Unos años más tarde, durante una proyección de La Pasión de Cristo en el cine, me encontré con Jesús, que es mi hermano, el que nunca tuve: ‘Él sabe todo sobre mis moretones. Jesús, el Hijo de Dios, los soportó mucho antes que yo’, pensé. El camino del perdón se abrió ante mí, pero ¿cómo podría entender que me tocaba a mí perdonar?
 
Se trataba de saber que el perdón no es sólo una casilla que marcar para ser un buen cristiano. Es un camino de paciencia, curación y humildad. Comprender que Dios es benevolente y que sólo necesitaba que le dejara hacerlo, que me orientara hacia él. Cuando se consigue el perdón, se logra libremente.
 
Conocí a mi futuro marido y tuve la compañía de un hermano de la Comunidad de las Bienaventuranzas. Con ellos, y sosteniendo con fuerza la mano de Dios, mi Padre, me he fortalecido. Mi viaje hacia el perdón duraría tres años.
 
Visité a mi padre en su apartamento.

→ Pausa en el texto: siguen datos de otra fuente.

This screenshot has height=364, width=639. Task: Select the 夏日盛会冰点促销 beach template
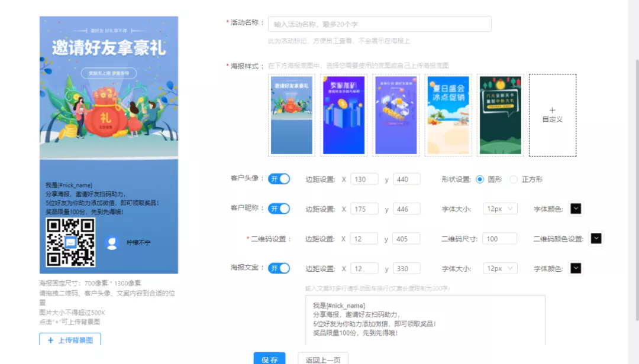[x=448, y=115]

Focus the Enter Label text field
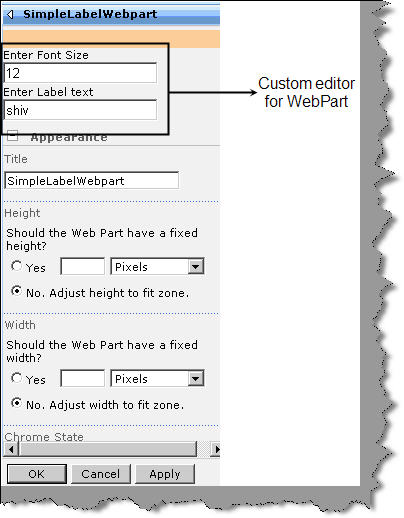tap(80, 110)
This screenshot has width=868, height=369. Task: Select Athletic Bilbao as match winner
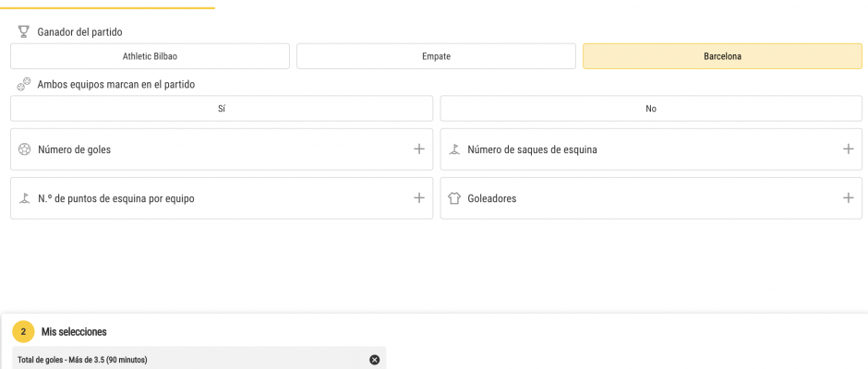click(x=150, y=56)
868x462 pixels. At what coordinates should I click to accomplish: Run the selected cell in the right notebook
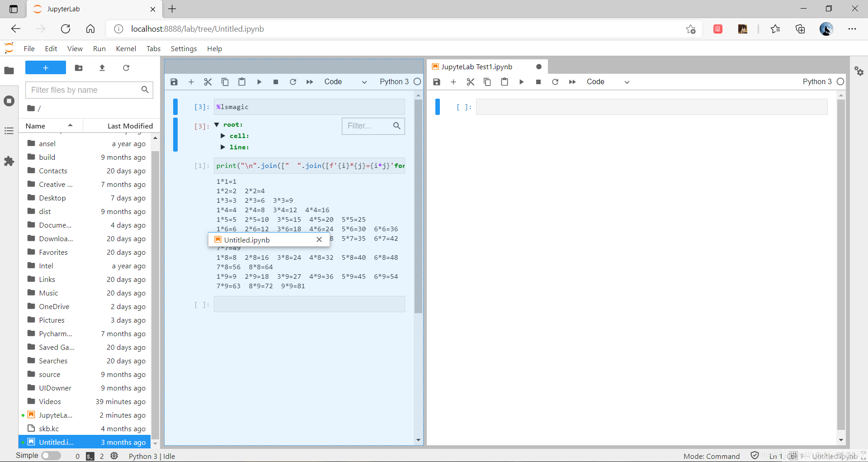coord(521,82)
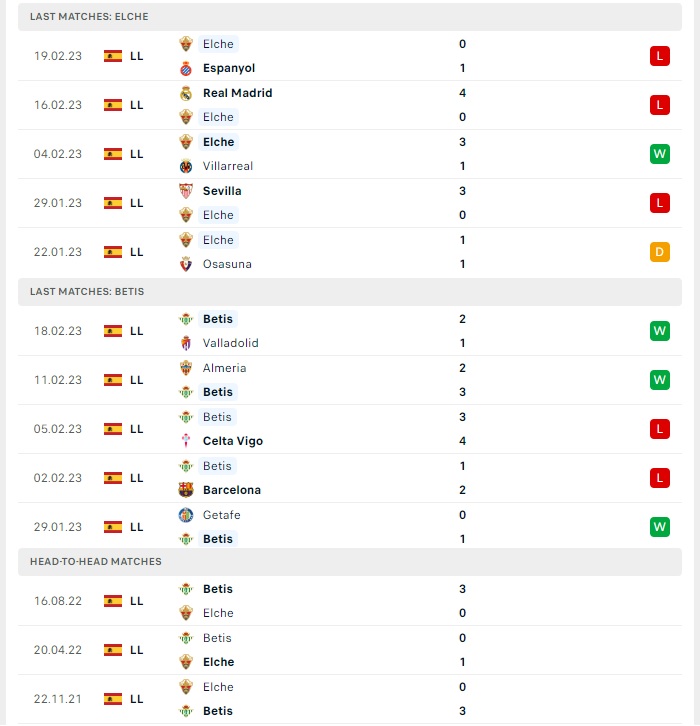
Task: Click the red L badge for Real Madrid match
Action: (659, 105)
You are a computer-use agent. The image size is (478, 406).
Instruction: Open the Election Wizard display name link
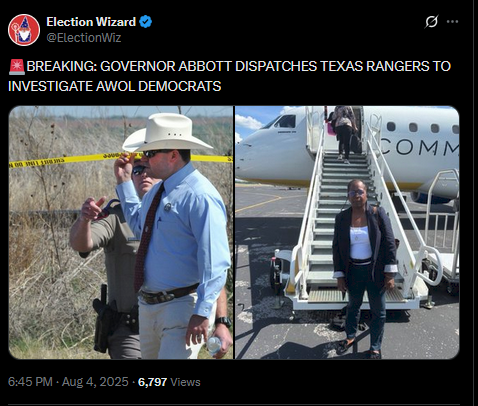point(91,22)
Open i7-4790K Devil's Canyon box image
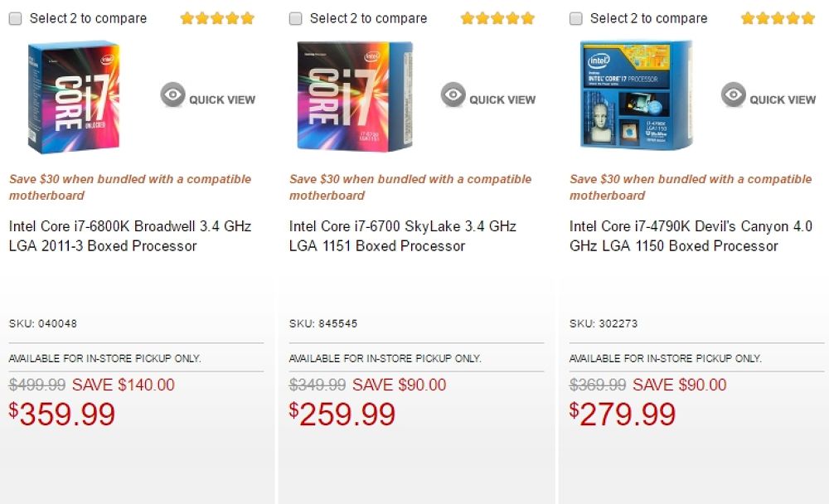 636,95
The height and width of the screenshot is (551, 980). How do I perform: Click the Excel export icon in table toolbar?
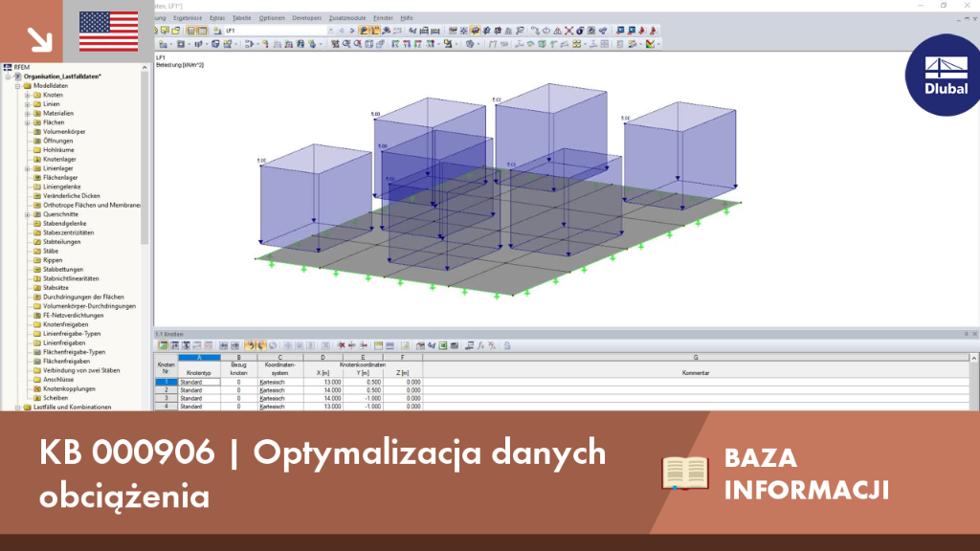(443, 345)
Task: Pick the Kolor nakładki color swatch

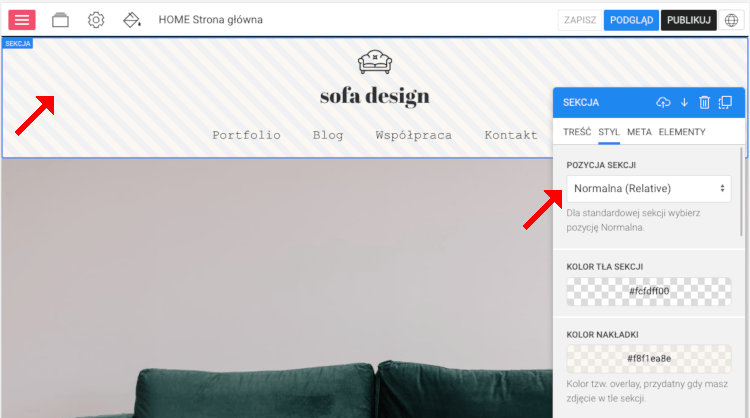Action: pos(648,358)
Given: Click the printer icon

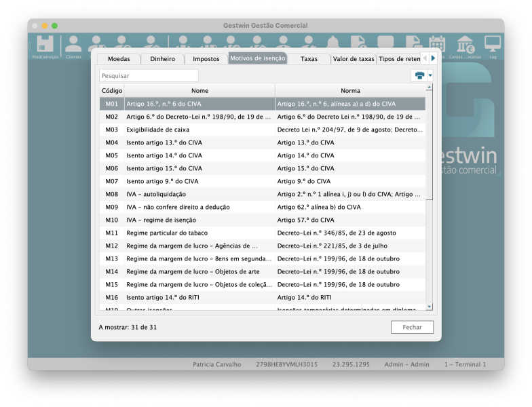Looking at the screenshot, I should (x=419, y=76).
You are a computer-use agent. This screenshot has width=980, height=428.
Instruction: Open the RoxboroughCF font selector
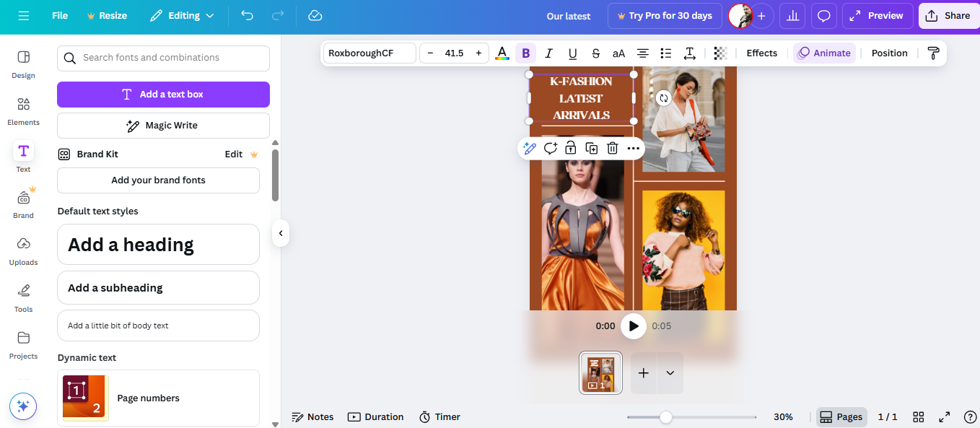point(369,53)
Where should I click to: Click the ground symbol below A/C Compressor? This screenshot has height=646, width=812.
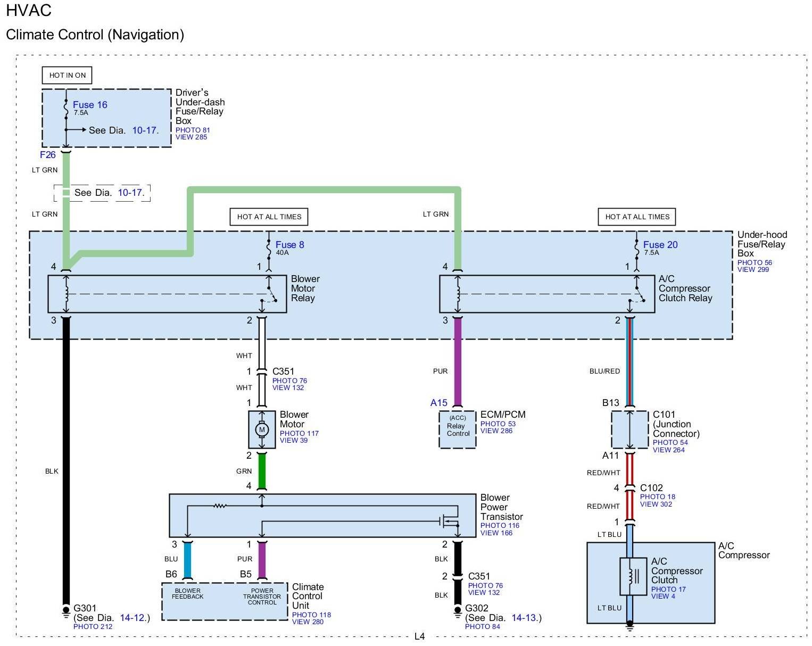(x=629, y=627)
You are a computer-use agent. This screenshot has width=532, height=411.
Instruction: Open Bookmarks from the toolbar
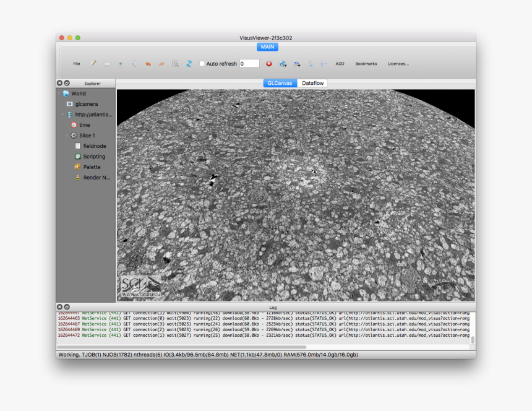click(366, 64)
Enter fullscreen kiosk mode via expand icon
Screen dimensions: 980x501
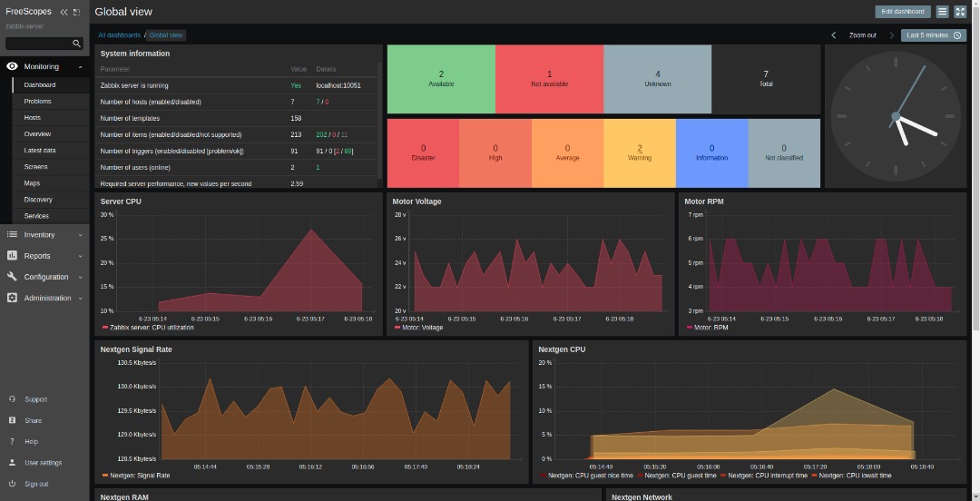point(960,12)
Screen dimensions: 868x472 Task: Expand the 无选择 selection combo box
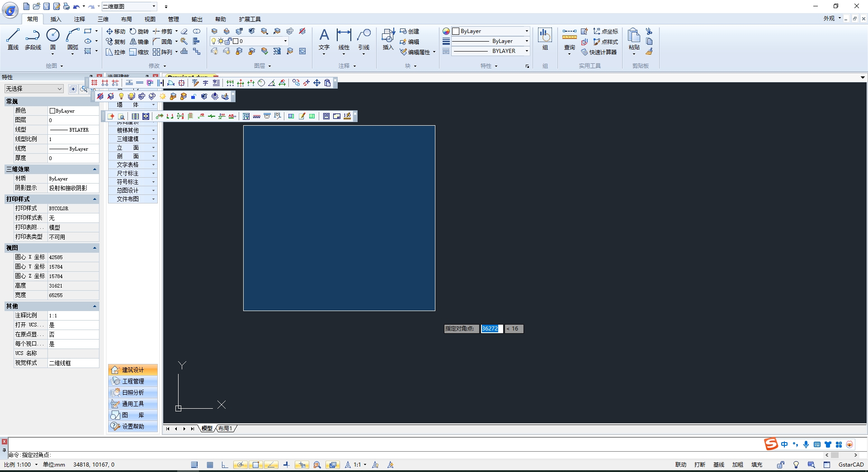[59, 89]
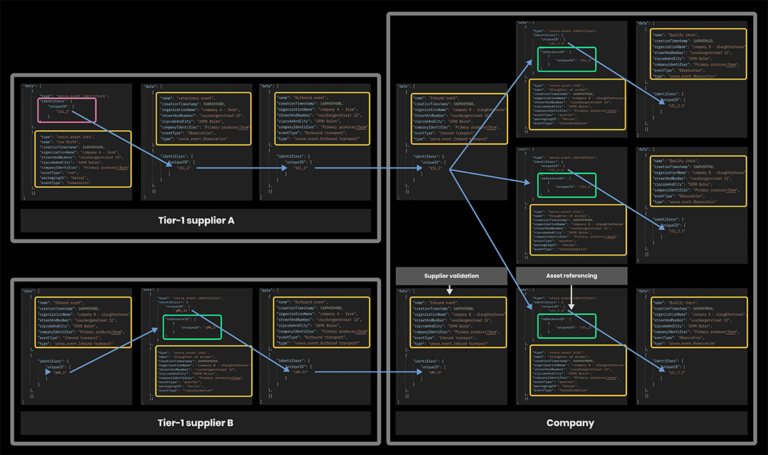Screen dimensions: 768x455
Task: Click the Asset referencing label
Action: 573,275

Era sucio, insalubre, tenía miedo de que recayese, que me hiciera daño; pero ese día decidí perdonarlo y decírselo. Rezamos juntos por un momento.
 
Mi padre dejó de beber. Se recreó una especie de armonía en la familia. Sería de corta duración: seis meses después, sufrió una enfermedad psiquiátrica y tuvo que ser institucionalizado. Un período de calma le permitió llevarme al altar el día de mi boda (¡cuando yo había afirmado que nunca le permitiría hacerlo!).
 
La medicación no pudo estabilizarlo. Las convulsiones y los estallidos violentos comenzaron de nuevo, al igual que los intentos de suicidio, hasta que uno de ellos fue demasiado.
 
Su purgatorio, lo vivió en la tierra. Estoy convencida de que el Señor pronunció para él las palabras que le dijo al buen ladrón: Hoy estarás conmigo en el paraíso. Al final de su vida, entregó todo a Dios. La enfermedad puede ser más fuerte que el hombre, pero no tanto como para quitarle lo bueno de su corazón.
 
El odio era un veneno. Se había apoderado de mi corazón y de todo mi ser. Si no hubiera perdonado, no sé dónde estaría hoy. El perdón no lo borra todo, pero los que no conocen el perdón deben ser muy infelices. El perdón es exigente, pero es liberador”.